But practically, what sort of consequences should we expect from this ruling? In Norway, where there has been a default sanction of same-sex marriage since the early nineties, the number of children growing up without two parents in the house has soared. In Nordland, the most liberal state in Norway, nearly 80% of women giving birth for the first time in 2004 did so out of wedlock.[1]

Why is this happening? Because the law is a great teacher and when laws are passed that exclude elements of responsibility (like raising children), they promote renegade personal freedom and sexual behavior is seen only as a means to personal fulfillment, not as a serious act of consideration.

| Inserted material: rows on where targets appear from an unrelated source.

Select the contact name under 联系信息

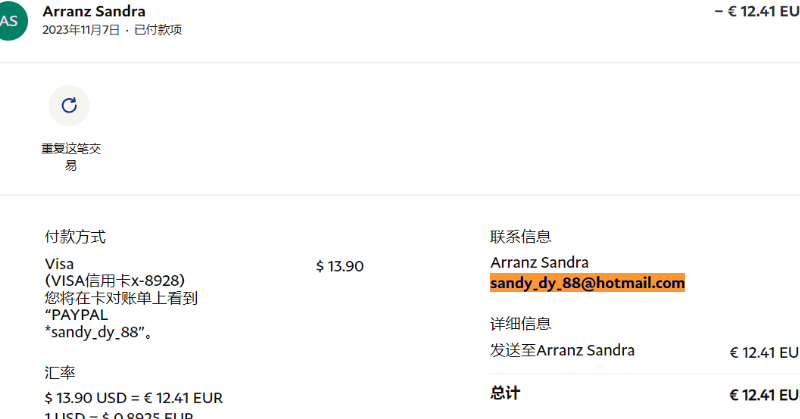539,262
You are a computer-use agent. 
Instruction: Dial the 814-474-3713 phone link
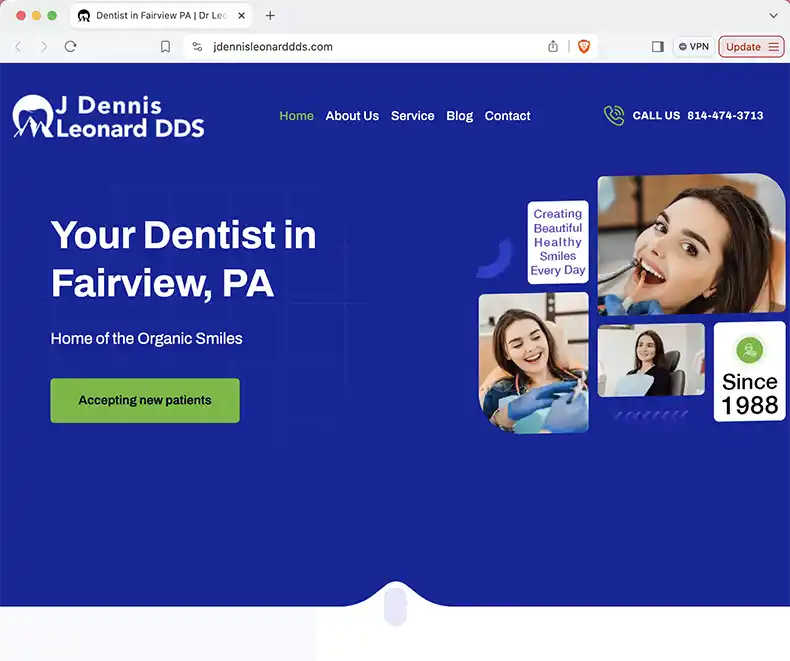click(x=725, y=116)
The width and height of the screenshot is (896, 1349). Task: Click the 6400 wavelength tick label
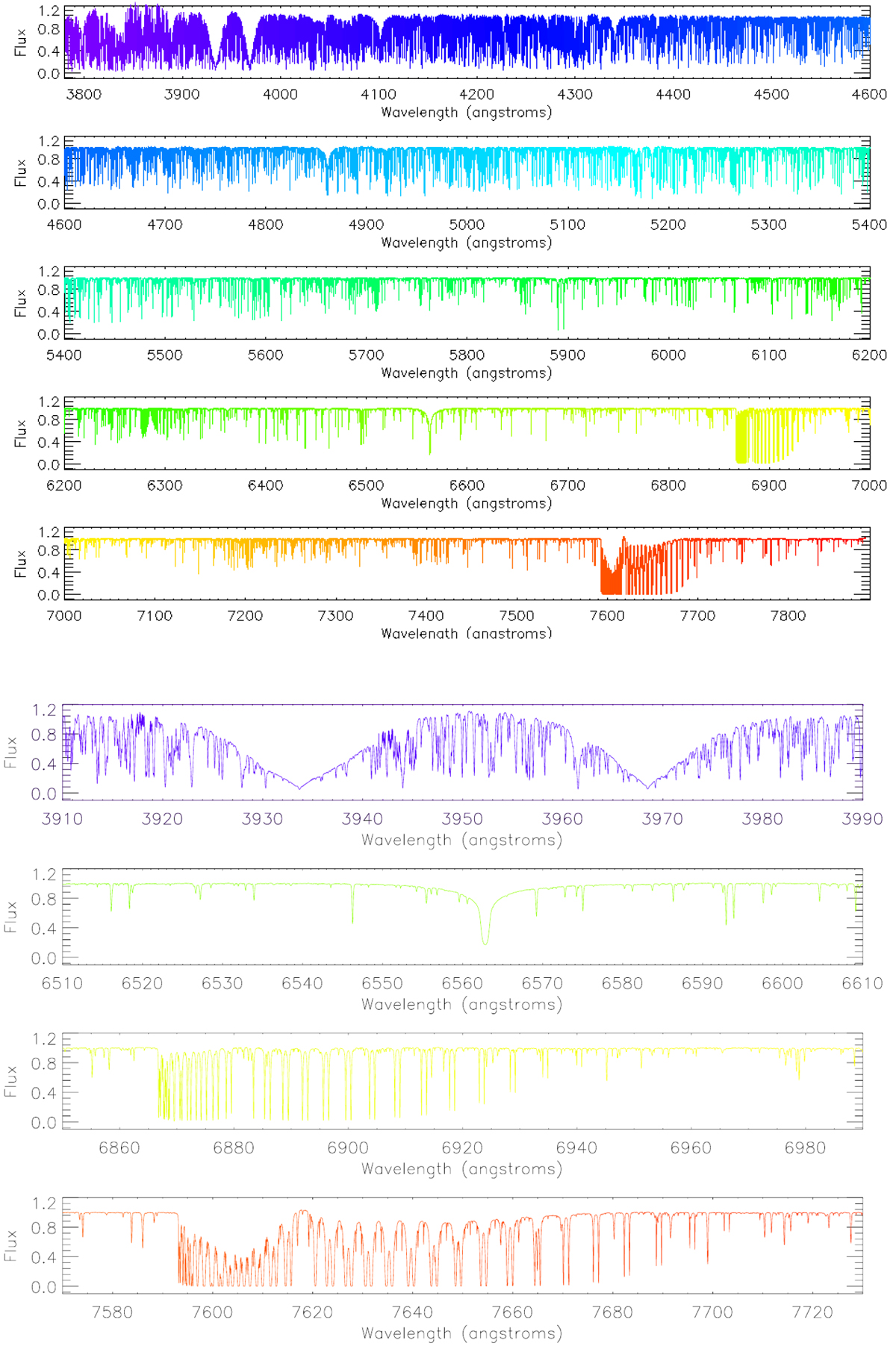coord(265,486)
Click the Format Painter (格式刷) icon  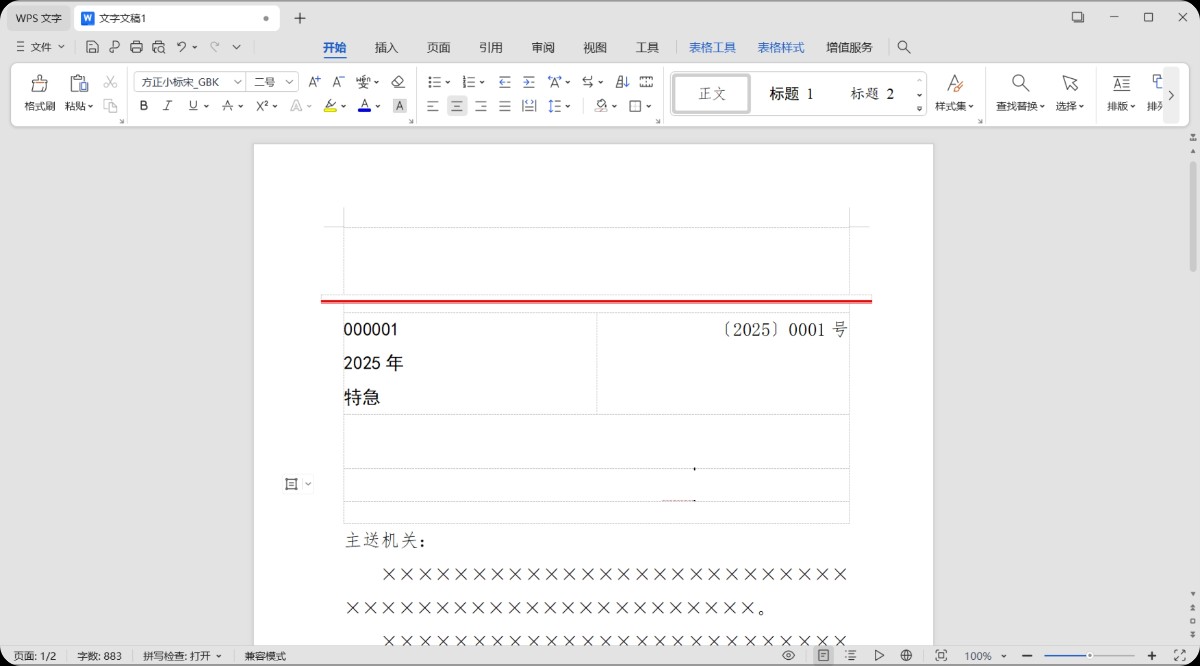[x=39, y=92]
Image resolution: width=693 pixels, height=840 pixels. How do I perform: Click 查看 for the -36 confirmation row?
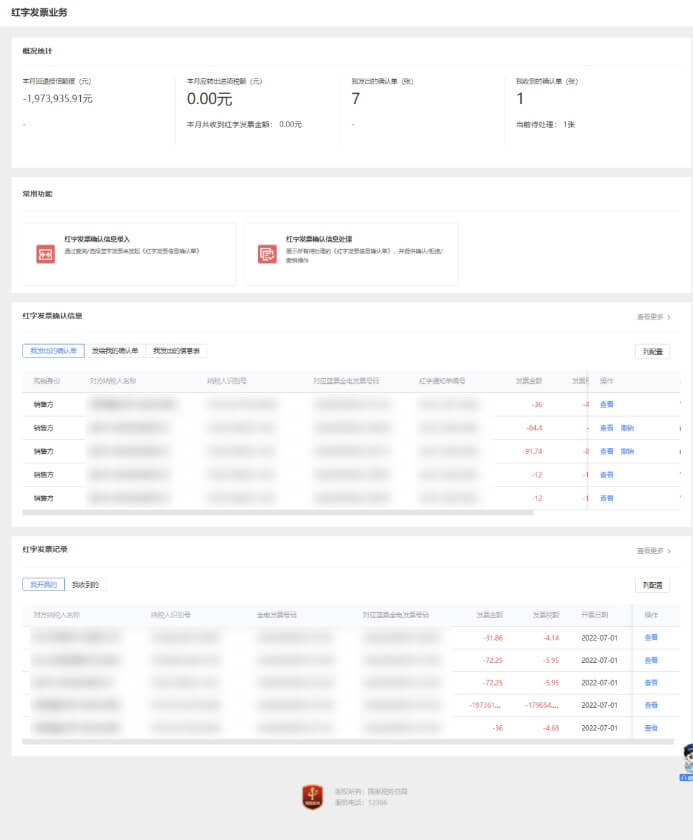(606, 405)
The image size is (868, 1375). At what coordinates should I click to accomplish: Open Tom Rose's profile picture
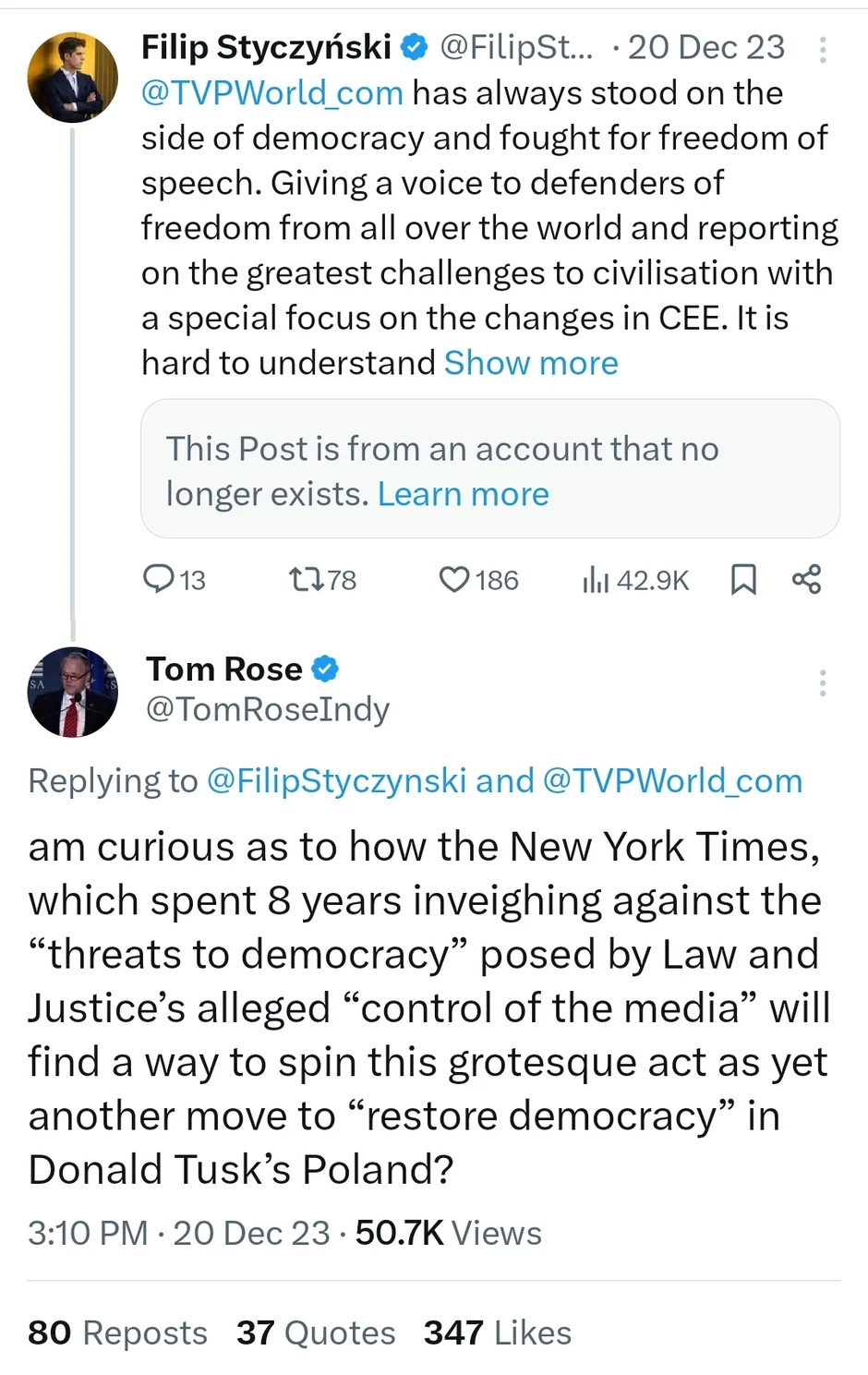click(73, 692)
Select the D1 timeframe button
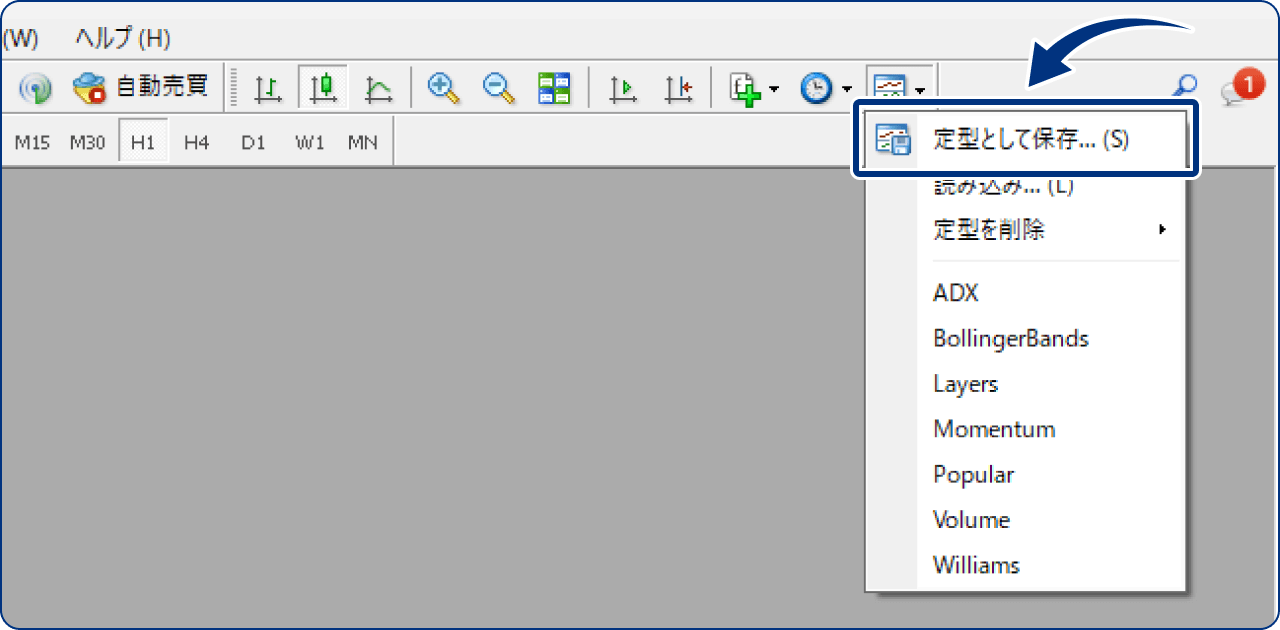The height and width of the screenshot is (630, 1280). point(253,142)
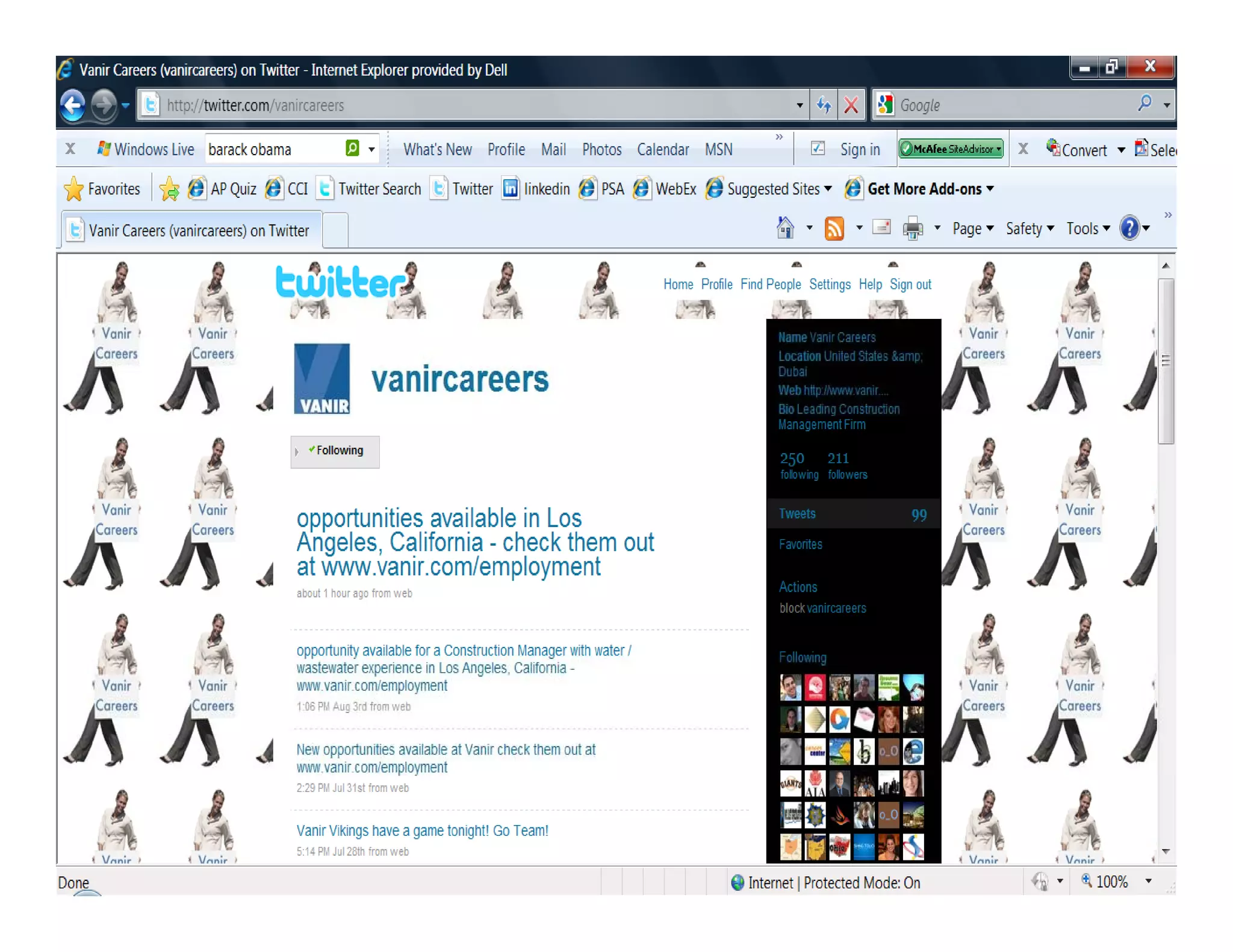Screen dimensions: 1233x952
Task: Click the Refresh page icon
Action: pos(824,105)
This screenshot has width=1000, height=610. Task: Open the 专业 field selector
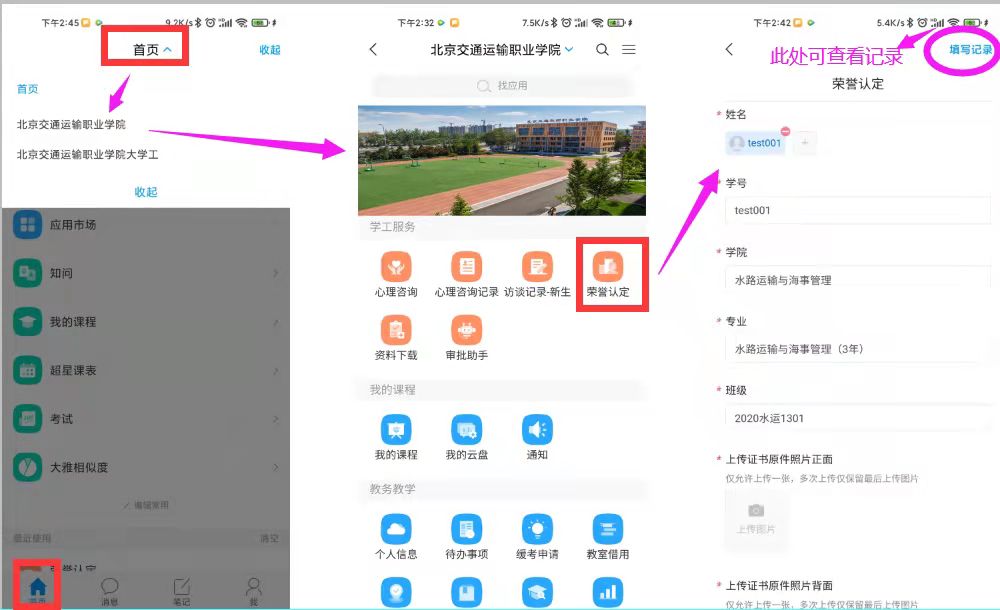(x=855, y=349)
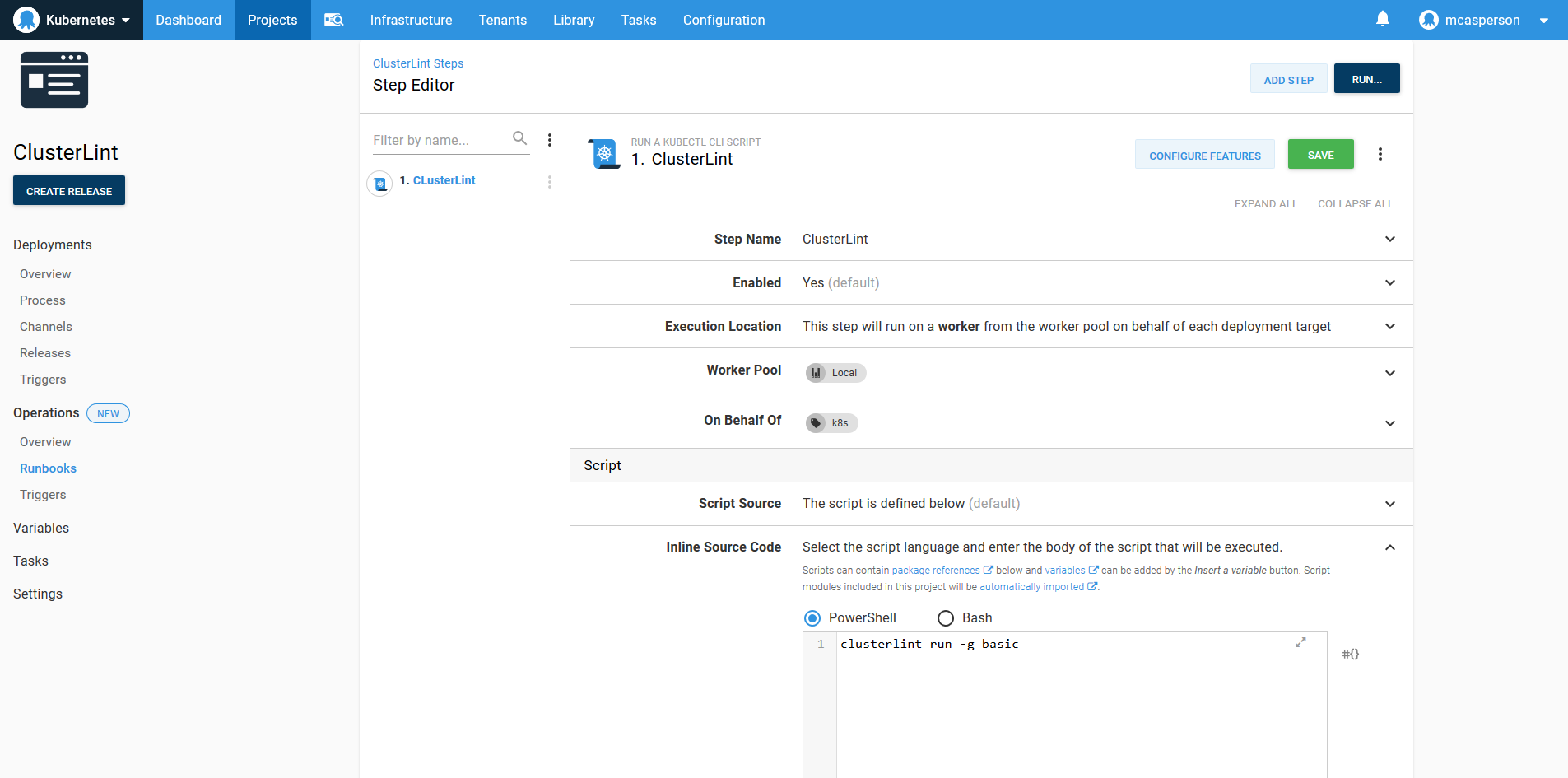The height and width of the screenshot is (778, 1568).
Task: Click the ClusterLint project logo
Action: [54, 79]
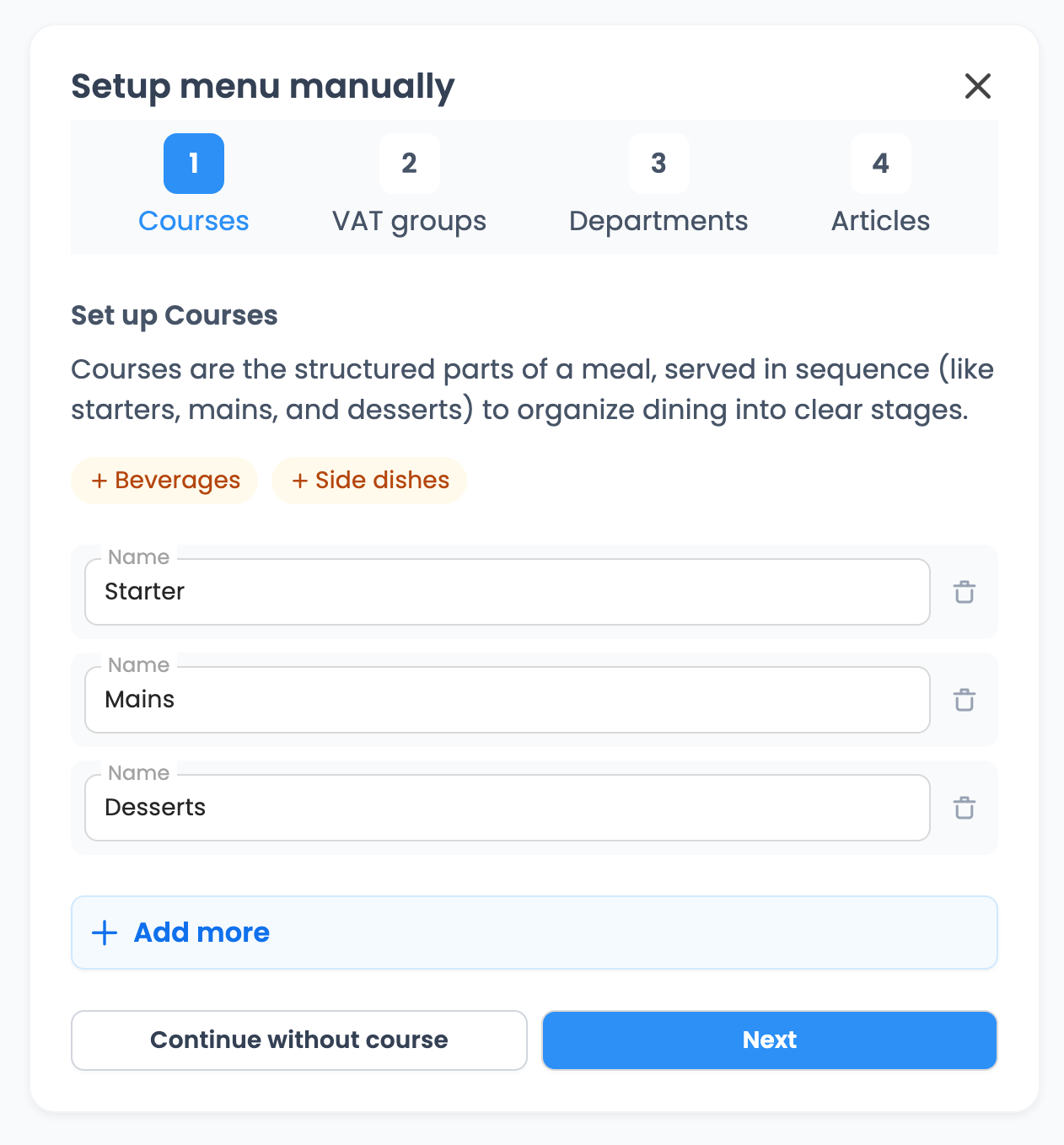Jump to step 2 number badge

point(409,164)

More specifically, telling the public that marriage is not about children sends a specific message: sexual freedom is the new law of the land. This in effect tells people they don’t need to go through the trouble to get married, because they will be engaging in the same behavior as what was traditionally reserved for marriage. In an effort to encourage greater access to marriage, the Supreme Court has decisively signaled that marriage is obsolete; sexual coupling is all that matters.

This is interesting, because one of the main platforms in the pro-gay community is the right for same-sex couples to adopt and raise children. The argument being that children raised in same-sex households suffer no real consequences. But the evidence suggests otherwise.

Back in Norway, the number of illegitimate children soared from 39% to 50% during the first decade it affirmed same-sex marriage as a legal sanction of the state.[2] Why? Again, the law is a good teacher. When marriage is reduced to romantic affection and personal desire, there are no limits to the sort of relationships this applies to. Note this especially: According to this example, children from opposite-sex couples were indirectly affected, because the moral principles of sexual freedom affirmed by the state were adopted by their parents and the broader culture.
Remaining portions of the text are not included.